Preservação do patrimônio histórico cultural brasileiro
Enviada em 03/03/2020
O contraste do patrimônio histórico vivo
Haja vista que, a história tanto coletiva quanto individual refere-se à identidade de uma memória. Dessa forma, se observa os relatos deixados por escritos (ou não), pelas civilizações passadas, de modo que intervém na vida contemporânea. Assim como, a Constituição do Brasil de 1934 decretou-se a preservação do patrimônio cultural brasileiro, no entanto, só foi transformada em lei no ano de 1937, que está estabelecida até hoje.
Em 2018, o Museu Nacional do Rio de Janeiro, que também foi residência oficial dos Imperadores do Brasil, teve parte de seus acervos e do edifício destruídos, por um incêndio. O museu contava com cerca de 20 milhões de itens, como fosseis, múmias, peças indígenas e livros raros. Embora que, alguns artefatos tenham sido salvos, grande parte de documentos da identificação histórica brasileira foi perdida.

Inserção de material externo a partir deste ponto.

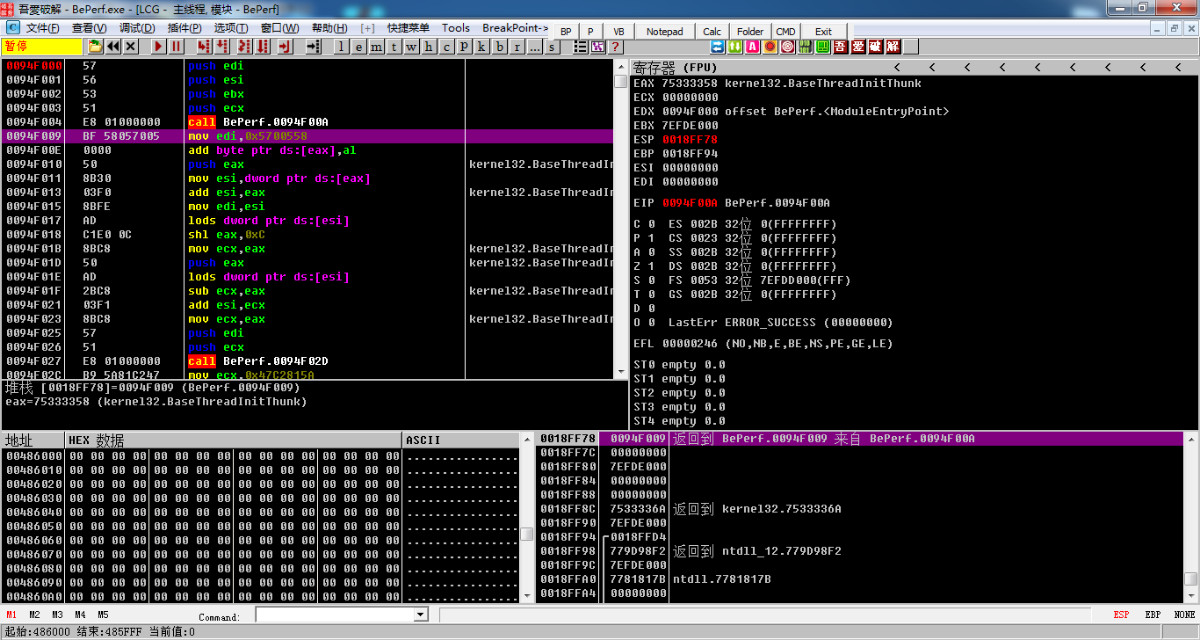Open memory map with M button
The height and width of the screenshot is (640, 1200).
point(377,46)
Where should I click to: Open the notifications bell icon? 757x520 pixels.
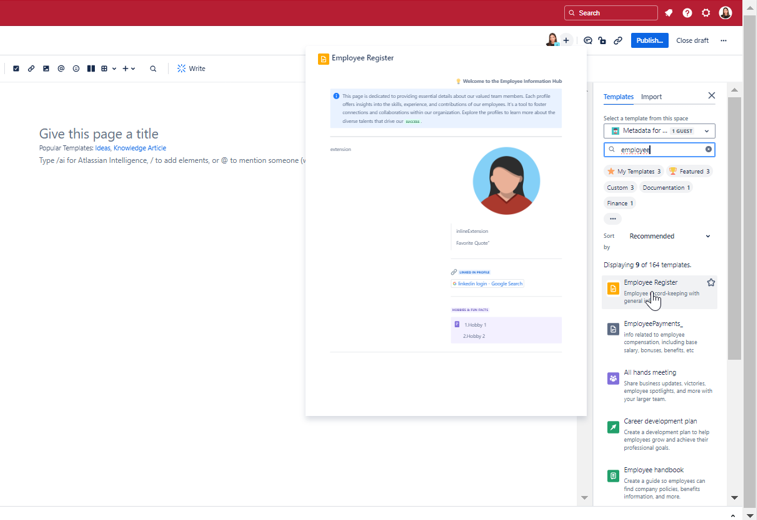[x=669, y=13]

A preservação não implica em tombar tudo, nesse caso o tombamento é apenas a garantia de sobrevivência para determinados bens.No entanto, o Programa Revive, de origem portuguesa, tem como objetivo conservar, preservar e valorizar o patrimônio público juntamente com o Ministério do Turismo.
Portanto, o Ministério do Turismo, junto ao Instituto do Patrimônio Histórico e Artístico Nacional (IPHAN), devem investir em fiscalizações rígidas, infraestruturas, reformas e manutenções. Ademais, promover idas anuais a museus, cidades históricas ou qualquer tipo de memorial, por meio de escolas públicas quanto privadas. Contribuindo assim, para o desenvolvimento socioeconômico e cultural do país.